Dataset entries.
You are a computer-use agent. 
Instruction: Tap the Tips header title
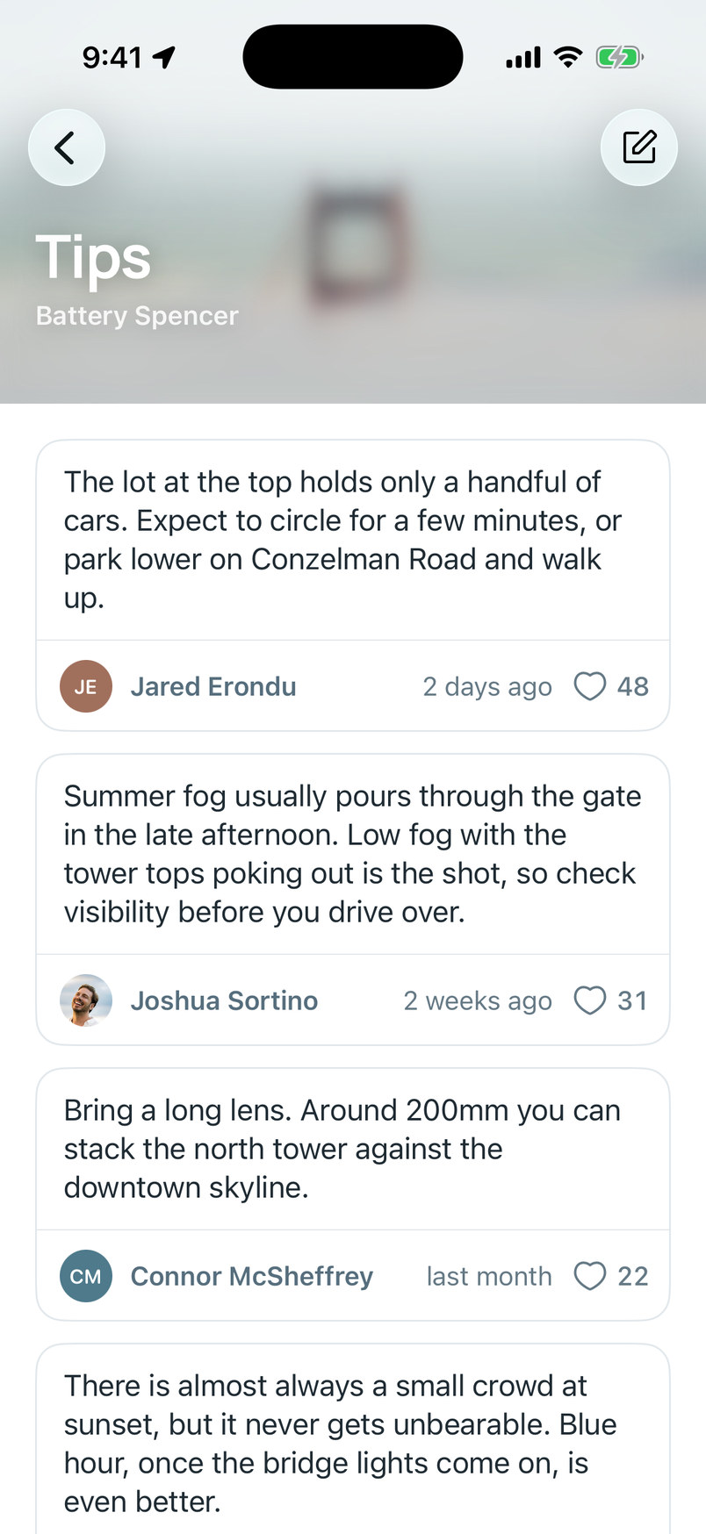[93, 257]
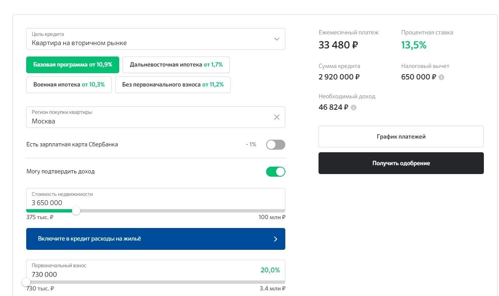Click the Стоимость недвижимости slider handle
This screenshot has height=296, width=499.
[x=76, y=211]
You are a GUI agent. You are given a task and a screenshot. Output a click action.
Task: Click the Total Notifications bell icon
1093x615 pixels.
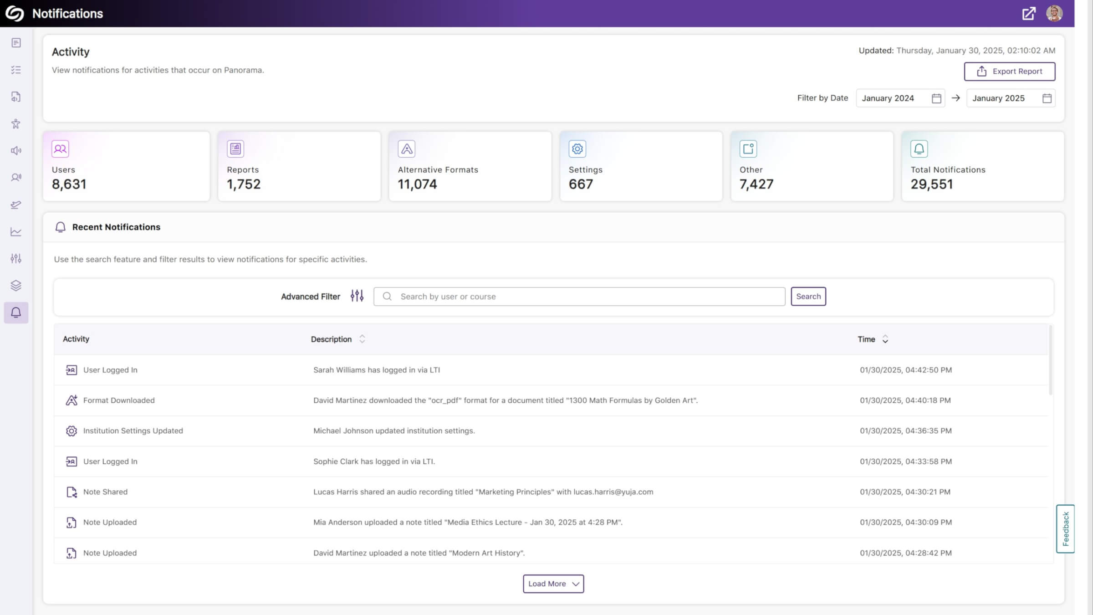pos(919,149)
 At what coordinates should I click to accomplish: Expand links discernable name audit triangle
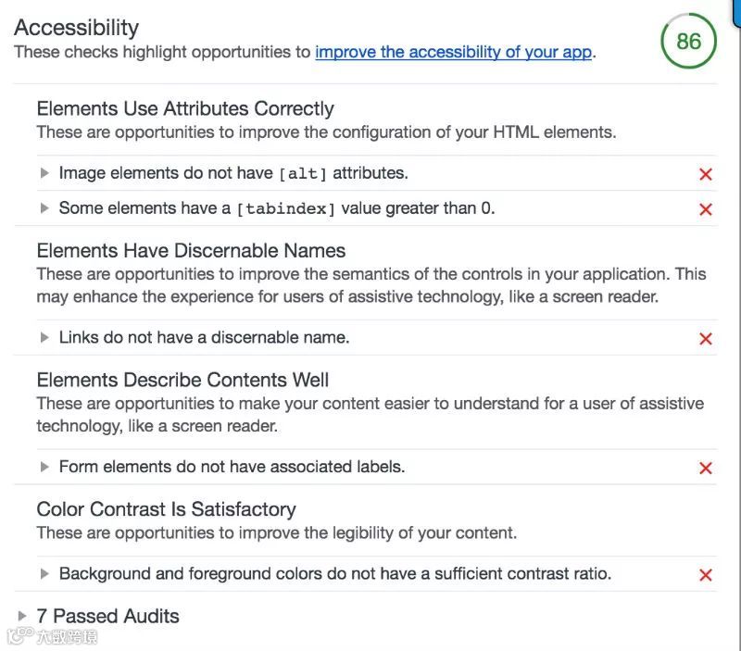(44, 338)
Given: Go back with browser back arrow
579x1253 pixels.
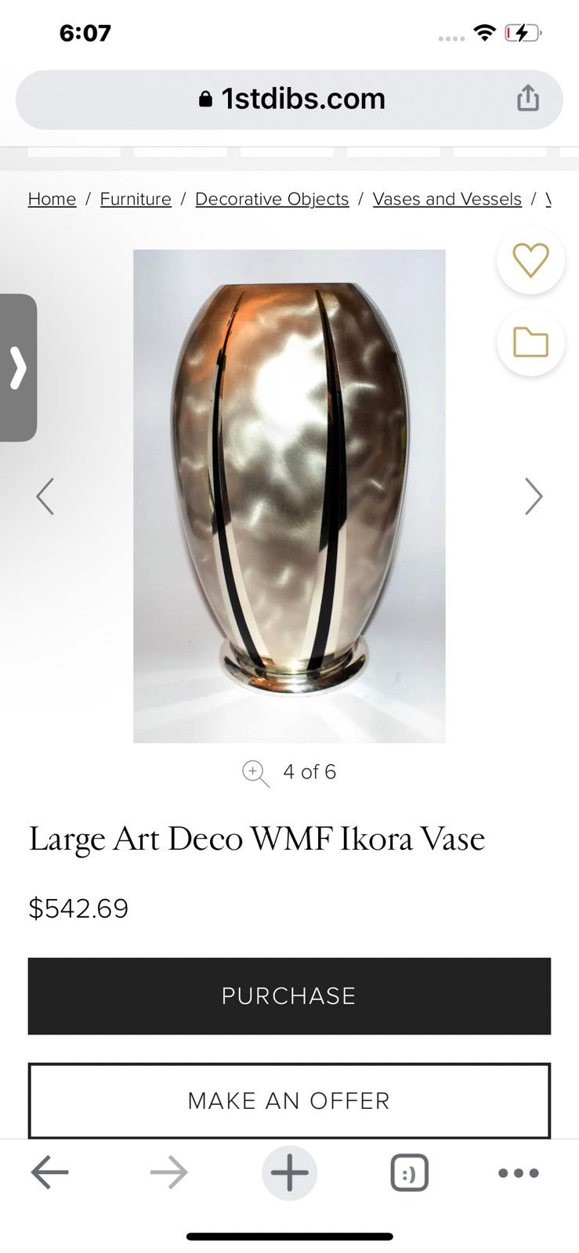Looking at the screenshot, I should pos(50,1172).
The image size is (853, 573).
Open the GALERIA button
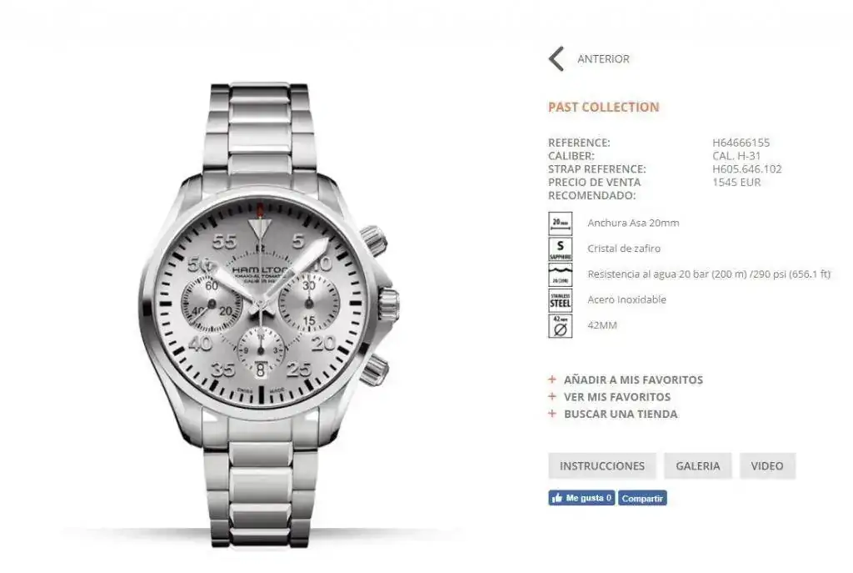coord(698,465)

Task directions.
Give back an exact repeat of the lines from the top of the data through the line that holds "You are a GUI", both included, and omit pictures.

Expected output.
You are a computer-use agent. 
Instruction: Tap the Tips header title
[93, 257]
Click the Стоимость недвижимости slider handle
This screenshot has height=296, width=499.
[x=76, y=211]
You are a GUI agent. You are given a task and a screenshot. Output a click action.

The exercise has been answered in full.